6. Understand that everyone's experience is different. Every time. Even experienced moms find a second time around can be vastly different than their first. Share what was true for you, but don't push any viewpoint onto her. Acknowledge that your opinions aren't hard and fast rules. No woman should be brought to tears by someone pouring out her soft drink, lecturing her for vaccination choices or picking apart her every action.
7. Finally, the rule that triggered this post. My best friend will be on bedrest for the remainder of her pregnancy, what we're hoping will be around seven or eight weeks. (Keep cooking, Wynn!) I was incredibly thankful that my doctor didn't have to prescribe bedrest until the very end of my pregnancy; it was just a week and a half before I went into labor. Many women do not have this experience.

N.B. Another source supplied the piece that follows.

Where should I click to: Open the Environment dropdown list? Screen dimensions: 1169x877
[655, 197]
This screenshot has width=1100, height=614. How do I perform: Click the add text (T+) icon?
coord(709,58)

Please try not to tell them to "enjoy the rest" while they "can get it." Understand that many circumstances leading to bedrest can be scary, anxiety-inducing and even painful. It's hard to enjoy something that is a direct result of medical complications for you or your child.
It's even more painful to imagine that there's no light at the end of the tunnel, that things will only feel more difficult and burdensome once the baby arrives. Yikes. Why do all those baby shower cards wax poetic about the tender moments of motherhood if it's all so darn sleepless and awful?! Perhaps a better response might be to say you're sorry, you hope things go beautifully from here on out and you'd love to bring over a meal.
Ladies, what are your thoughts? I wrote a shorter, simpler version of this PSA in my third trimester. At the time, I was fighting the suspicion that the scary stories I'd been told would all happen to me. Encouragement and compliments were music to my ears.
On the "other side" of pregnancy, I find that I'm protective of my expecting friends and have even more passion for this subject than before. (Hence the wordiness!)
I'd love your perspective. What do you do/say in these situations?